Onder zijn nagelaten geschriften is zoveel heerlijks en troostrijks te vinden, dat enigen van zijn vrienden meenden die rijke schat niet te mogen terughouden, maar hem in bredere kring bekend te moeten maken, opdat zó de ontslapen Kohlbrügge in de hand van God nog een middel mocht worden om Nederlands volk tot de oude waarheid terug te brengen.

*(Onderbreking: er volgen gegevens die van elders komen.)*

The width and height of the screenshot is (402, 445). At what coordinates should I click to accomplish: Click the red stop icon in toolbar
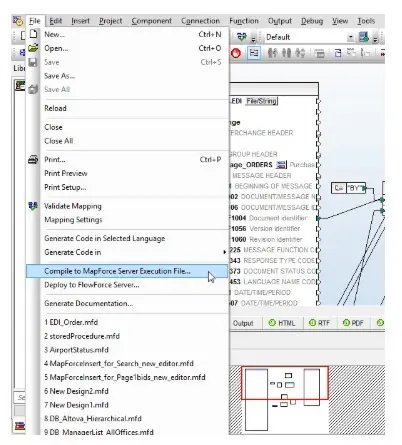(236, 53)

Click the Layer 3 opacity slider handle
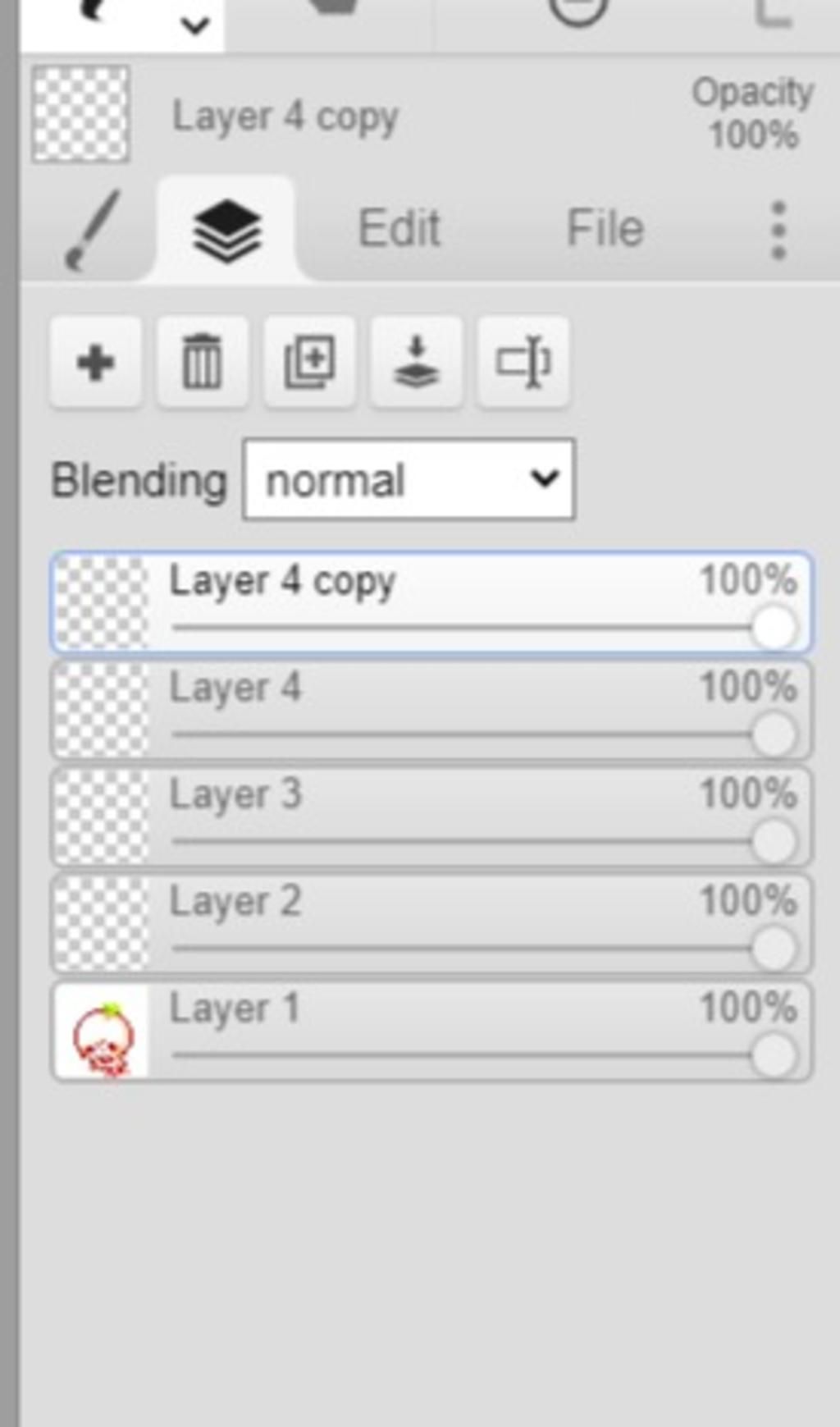[x=774, y=842]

Zij willen hiertoe gaarne, zoveel het hun mogelijk is, iedereen in de gelegenheid stellen; en hopen daarom bij voldoende deelname, ongeveer om de 14 dagen plm. 8 gedrukte bladzijden het licht te doen zien, waarin uit de nagelaten geschriften van Kohlbrügge verklaringen van het Woord van God meegedeeld worden. Zij stellen zich dan voor jaarlijks 25 tot 30 blaadjes uit te geven à 3 cent, zodat dus de kosten niet hoger dan één gulden per jaar zullen zijn. Zoveel als mogelijk is zullen zij trachten aan ieder blaadje een zodanige inhoud te geven, dat het een op zich zelf staand geheel vormt, en toch weer zo zich aan het voorgaande aansluit, dat zij in deeltjes samen gebonden een doorlopend geheel vormen. Van deze wens een wet te maken is hun onmogelijk, daar zij zich moeten beperken bij wat zij hebben. Dat er velen gevonden mochten worden, die tot verspreiding van deze blaadjes willen meewerken, is hun hartewens en hun verzoek aan allen die zich vrienden noemen van onze schrijver. En zo treedt dan in de wereld, gij woord vol troost, vol vermaning en lering, moogt gij niet het licht zien om strijd te wekken en tweedracht, maar moogt gij worden een band der liefde, een troetelkind van velen, die in de verdrukking zitten. Daartoe geve de Heere Zijn zegen.

1 februari 1886.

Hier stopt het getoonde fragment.